I moved ahead of him, leading the way like he’d asked to calculus. Mr. Riggins was a pervert but he was a good teacher. I’d had him in geometry my first semester of my freshman year and he’d made math click. Girls just had to ignore the fact that he liked to seat the pretty ones in front and walk by to peek down their shirts. Whatever.
Some girls even dressed the part. One girl claimed to have screwed him for extra credit. With his dark swarthy Italian good looks, I wouldn’t be surprised if her claim was true.
I opened the door to class, ignoring the side glances and not so subtle glares from both girls and guys. I glanced back at Jaxon and offered him a reassuring smile.
The only two seats left weren’t by each other which meant I’d be in the front while he was in the back. I couldn’t even offer him support from nearby. I’d have to turn to even look at him.
Mr. Riggins jerked his head up in acknowledgement of our arrival, but otherwise he continued speaking on parabolas in four-dimension.
Jaxon sat in the back, slouching into his seat without taking out books or paper or anything else.
I pulled out a spiral notebook and my pencil. Riggins was hard, but he gave you the information you needed, as long as you paid attention.
Jaxon wasn’t going to do very well, if he wasn’t going to ta
ke notes.
“Does anyone know how to find the derivative in this equation?” Riggins pointed at the white board, holding a blue dry erase marker in his hand like he offered out a prize. “I’ll let whoever answers it get out of class for the week.” He wiggled his eyebrows as he looked over the class. His gaze stopped on someone in the back and he narrowed his eyes. “Yes, Mr. O’Donnell?”
“Would you let that person pick someone else to skip with them?” Jaxon’s voice surprised me. He was bartering with Riggins when he wasn’t even sure what class we were in? Hadn’t Jaxon said something about math in the morning was gross but at least it was out of the way?
I didn’t think Jaxon was stupid. I just had witnessed the limitations of the classes they offered at East Shores. He hadn’t exactly been offered a stellar education.
Riggins grinned, his mouth curving in a slicing taunt. “Tell you what, O’Donnell. If someone answers this particular equation correctly, the entire class can have the week off. Does that sound like a reward?” He stared at Jaxon, moving back as the sound of someone standing filled the room.
Everyone leaned forward in their seats, turning to watch as Jaxon left his seat.
What was Jaxon doing? I stared at the board. I would need a ton of time to remember the steps in the equation. I pressed my lips together and watched Jaxon pass me by, his butt inches from my shoulder.

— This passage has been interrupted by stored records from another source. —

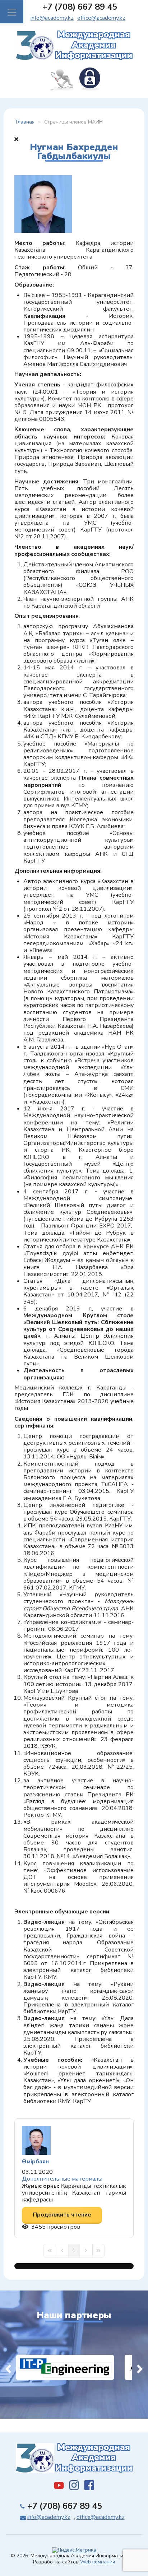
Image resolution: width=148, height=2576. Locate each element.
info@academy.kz (52, 18)
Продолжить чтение (62, 2215)
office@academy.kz (101, 18)
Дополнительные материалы (62, 2179)
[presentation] (8, 2367)
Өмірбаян (35, 2162)
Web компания (97, 2561)
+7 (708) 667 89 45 (79, 7)
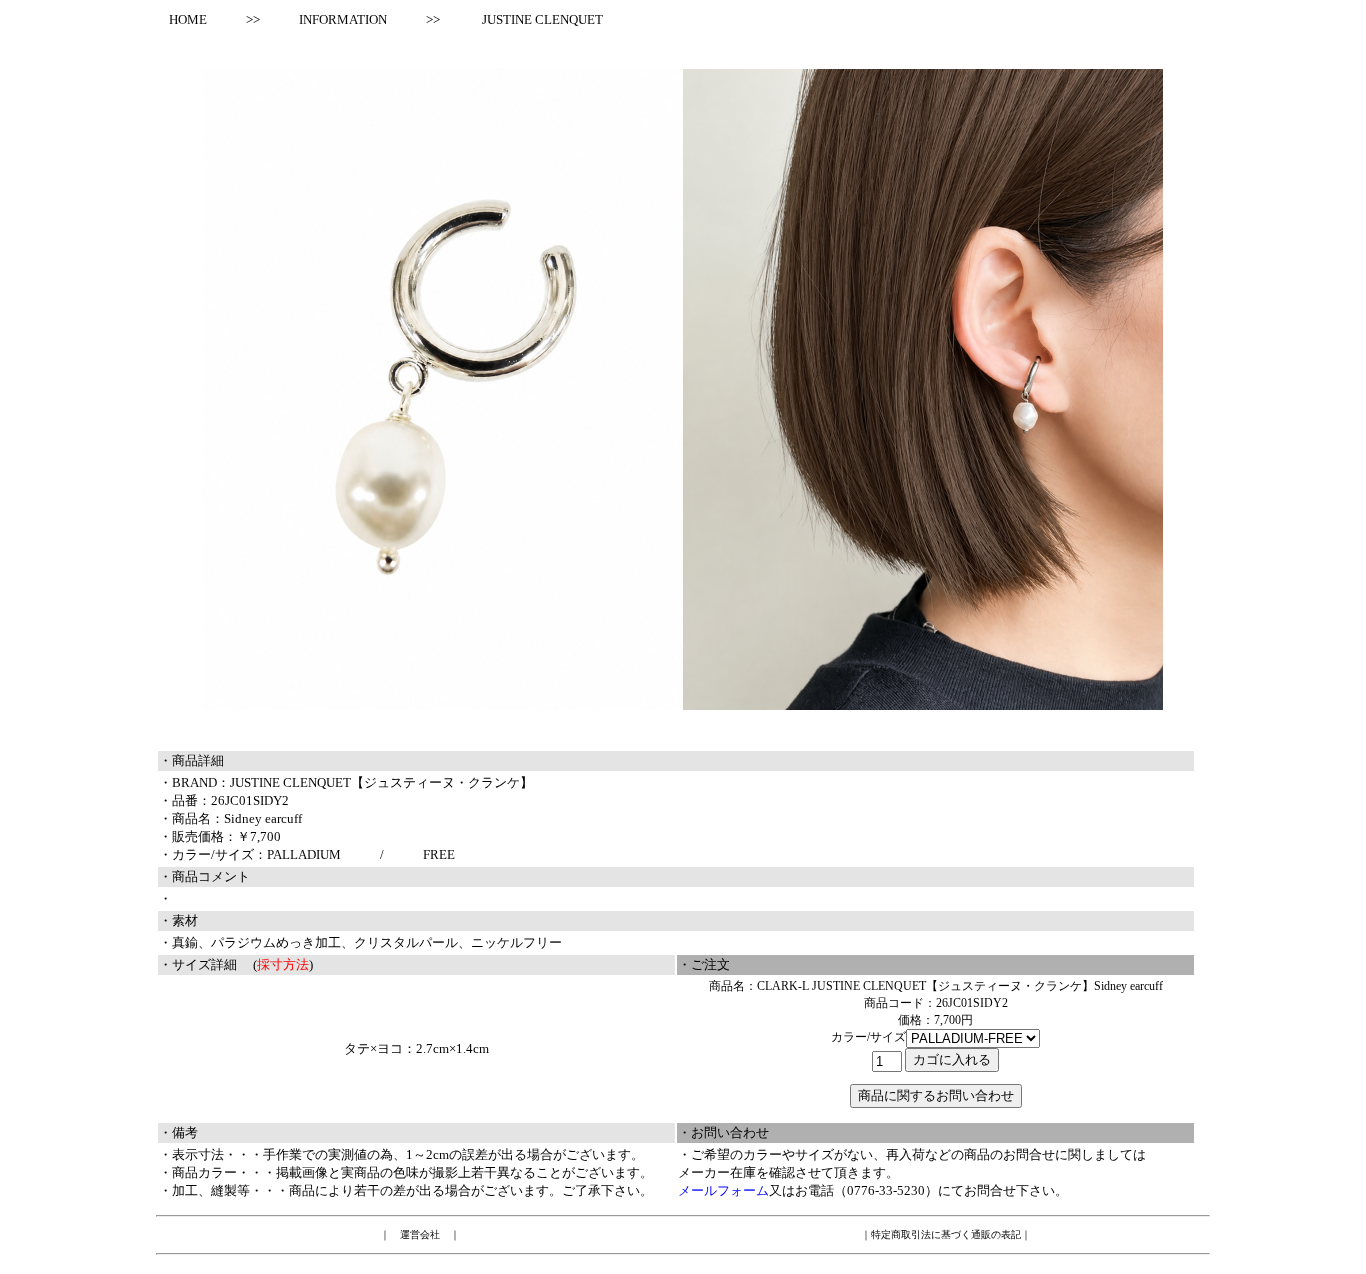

He calmly took the marker from Riggins and approached the board, a slight swagger in his step.
Without hesitation, he flipped off the lid of the marker and then scrawled the marker tip around as he showed his work.
My jaw dropped as I followed him step by step, tracking everything he did like I expected him to fail. When he finished the equation, Mr. Riggins approached the board, arms crossed over his chest. He shook his head and turned to face Jaxon. “Have you seen this equation before? How did you do that?”